Trane switched back and forth from soprano to tenor sax. On his soprano, his voice was high and crying. On tenor, his voice was manly and moaning. He didn’t say a word to the audience except to introduce a song. “This is ‘Spiritual,’ ” was all he said. He did all the explaining with his instrument. It wasn’t a regular song that lasted three or four minutes. It seemed to last thirty. Trane seemed to go on a journey, like the journey I took from Buffalo to Greenwich Village. He kept on riding, kept on looking out the window, kept on describing everything he saw. Except the window was a window into his own mind. I felt like he was opening up his mind for me to see inside. And his mind was filled with ideas. One idea led to another. The gears were in motion and meshed together. I understood how his mind was working ’cause mine worked the same way. It was a spirit that was moving him. That’s why the song was called “Spiritual.” That spirit was moving me. That spirit had finally let me focus on something for a long time without getting restless or bored. I could see where I could ride that spirit all the way to the end of the line.
The line called the A train led me to Harlem and the Apollo Theater, which had haunted my imagination ever since Mom started bringing home Jet magazines with pictures of the stars posed in front of its big marquee on 125th Street.

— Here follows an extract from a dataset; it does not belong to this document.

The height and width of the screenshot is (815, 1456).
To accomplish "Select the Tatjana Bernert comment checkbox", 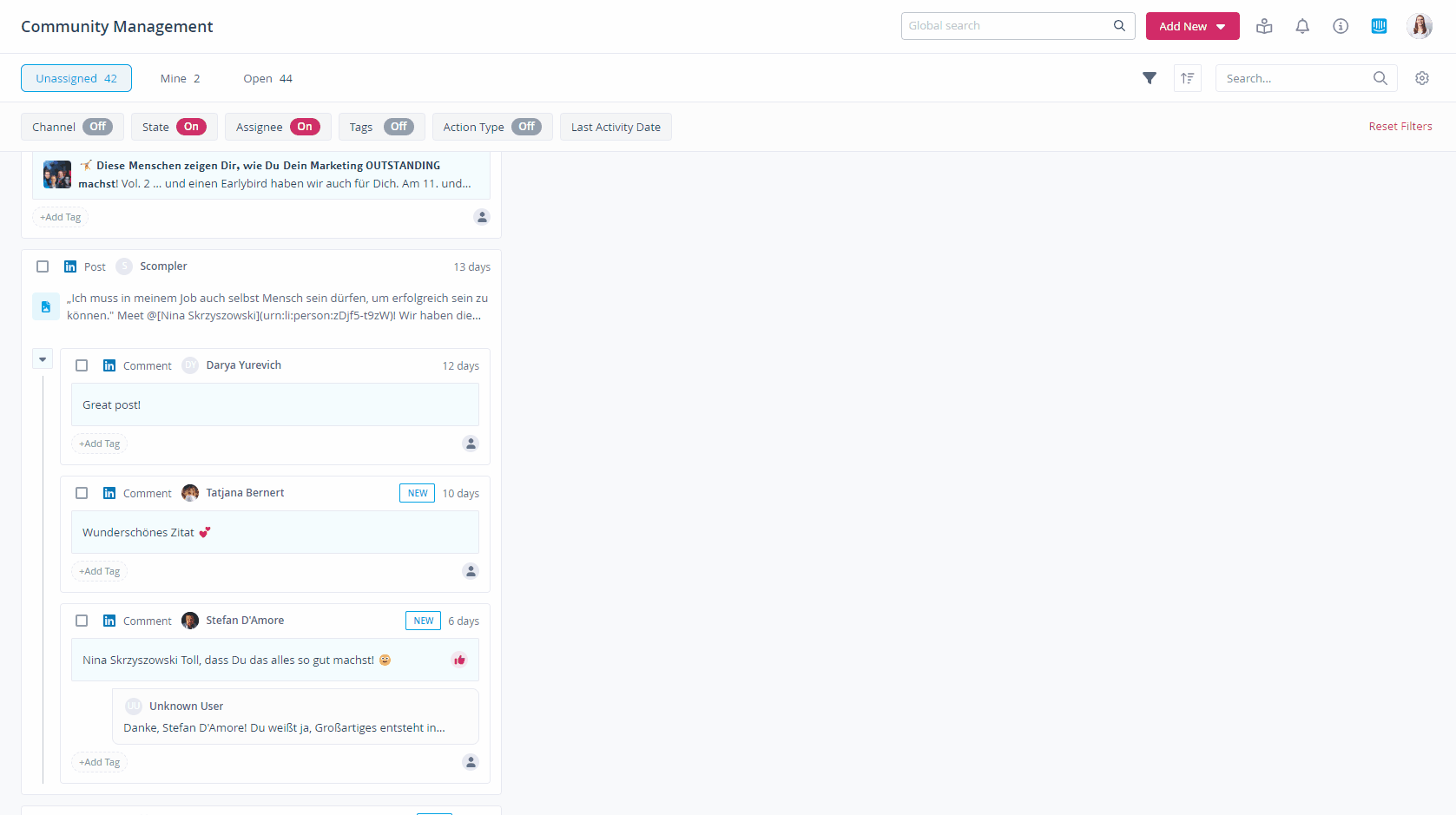I will click(x=82, y=493).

When the Coltrane set ended, I ran up to catch the last show at the Apollo. The big star was Jackie Wilson. If Trane was heaven in the sky, Jackie was heaven on earth. He was down-to-earth, down to where women got wet just watching him move his hips and do his splits. Jackie Wilson made Elvis look like Howdy Doody. The Jackie Wilson I saw that night at the Apollo was prime Jackie Wilson, “Lonely Teardrops” and “To Be Loved” Jackie Wilson, the Jackie Wilson of “Talk That Talk” and “Doggin’ Around,” the Jackie Wilson who, when he asked the audience, “Am I the man?” had a sista screaming, “Yes, Daddy! Hell, yes! You all the man I need!”